■ Task objective
Quote the lines below word for word, leaving out the pictures.

■ Records for processing

· · · · · · ·

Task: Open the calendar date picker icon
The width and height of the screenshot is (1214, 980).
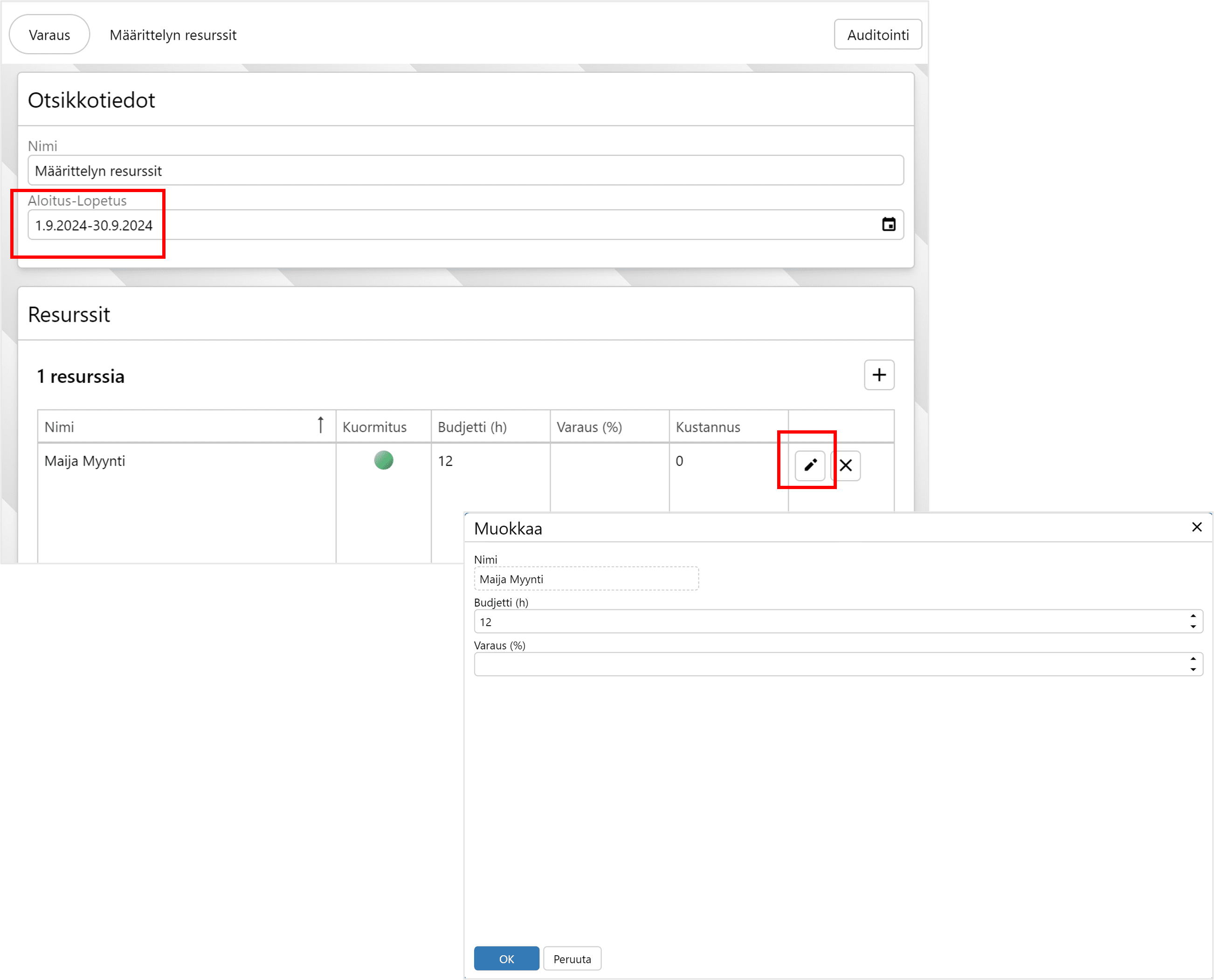Action: coord(888,225)
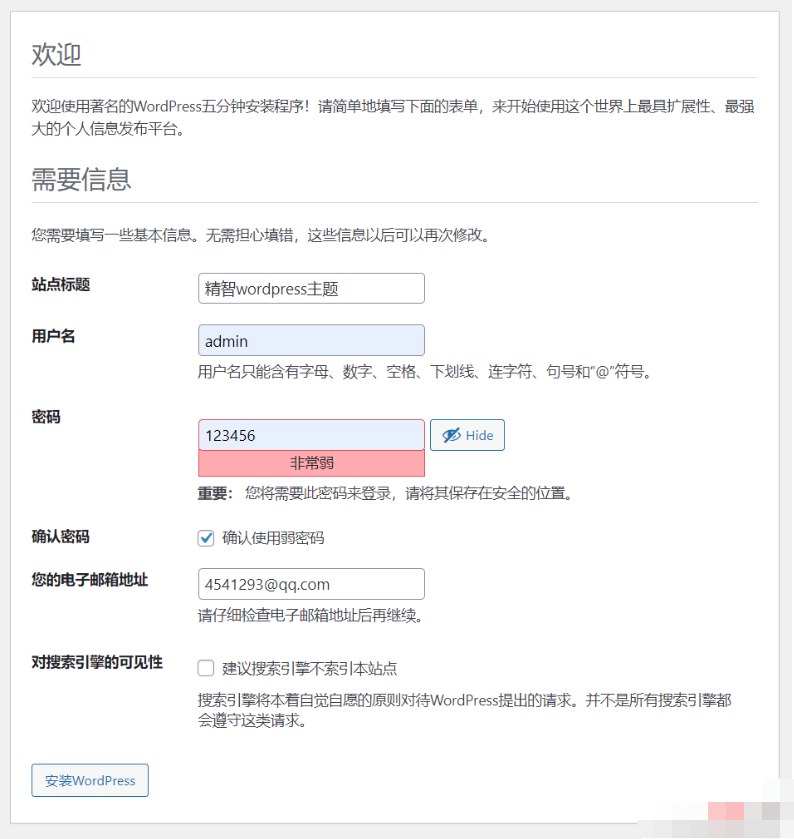Click the eye-slash Hide password button
794x839 pixels.
[467, 435]
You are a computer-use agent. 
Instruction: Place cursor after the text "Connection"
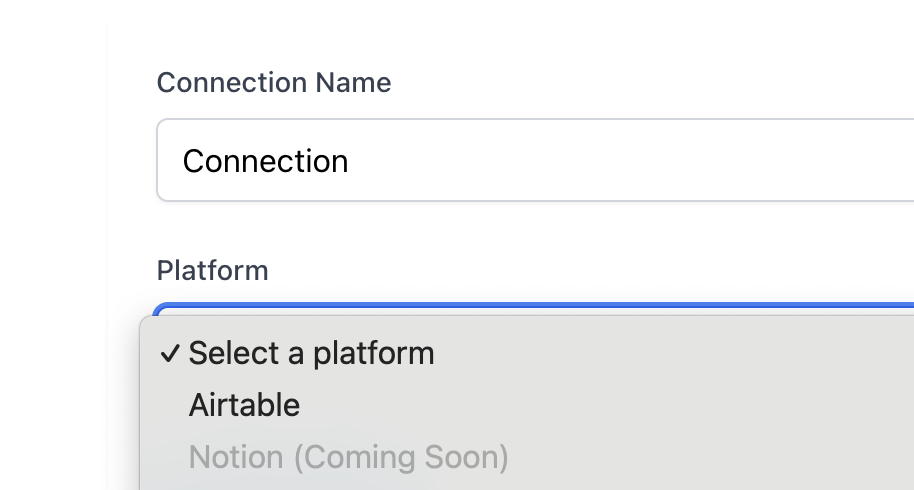[x=350, y=161]
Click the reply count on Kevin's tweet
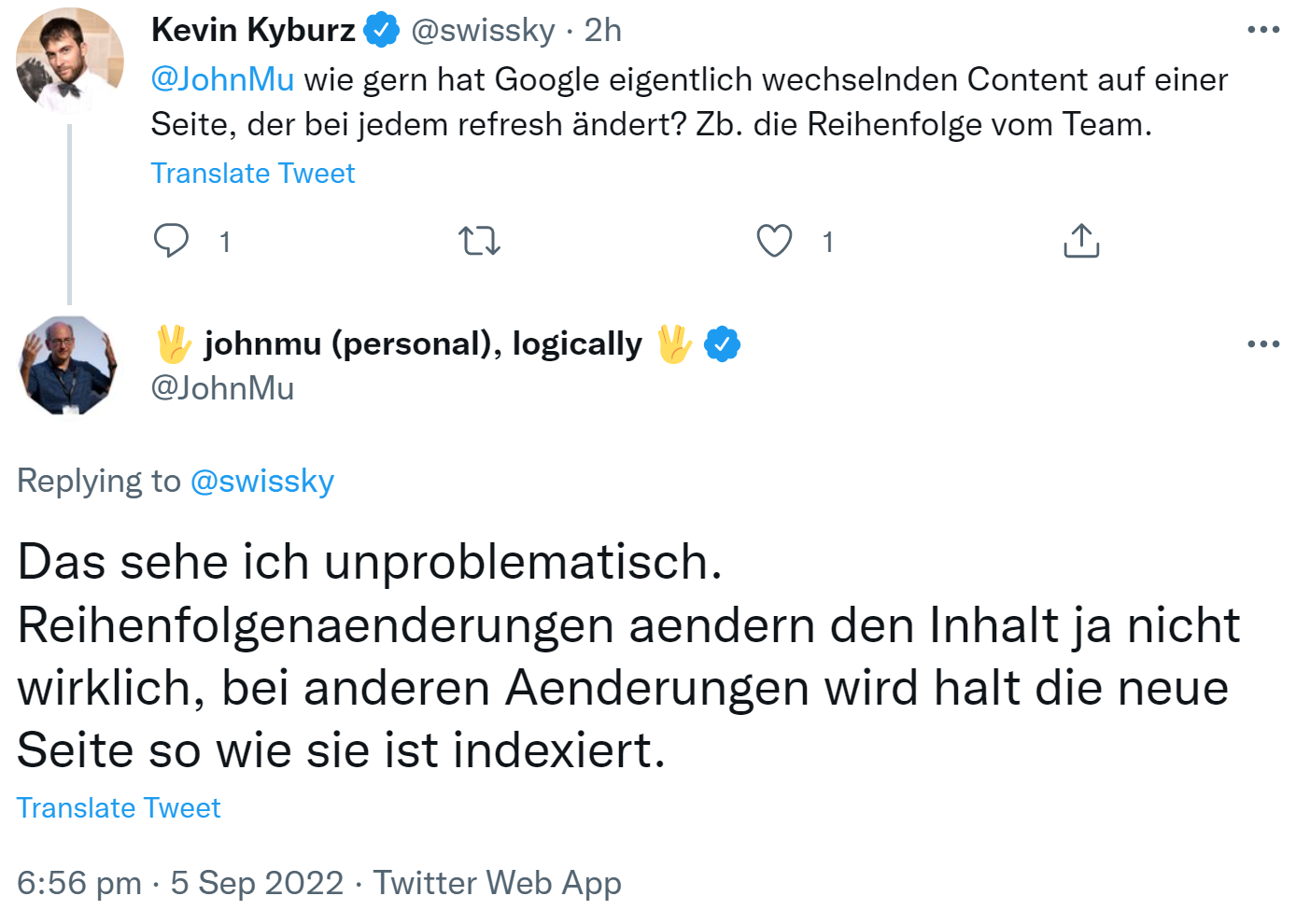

· · · · · · ·

■ Final result
Task: Open the calendar date picker icon
The width and height of the screenshot is (1214, 980).
Action: coord(888,225)
Click the eye-slash Hide password button
794x839 pixels.
[467, 435]
You are a computer-use agent. 
Instruction: Place cursor after the text "Connection"
[x=350, y=161]
Click the reply count on Kevin's tweet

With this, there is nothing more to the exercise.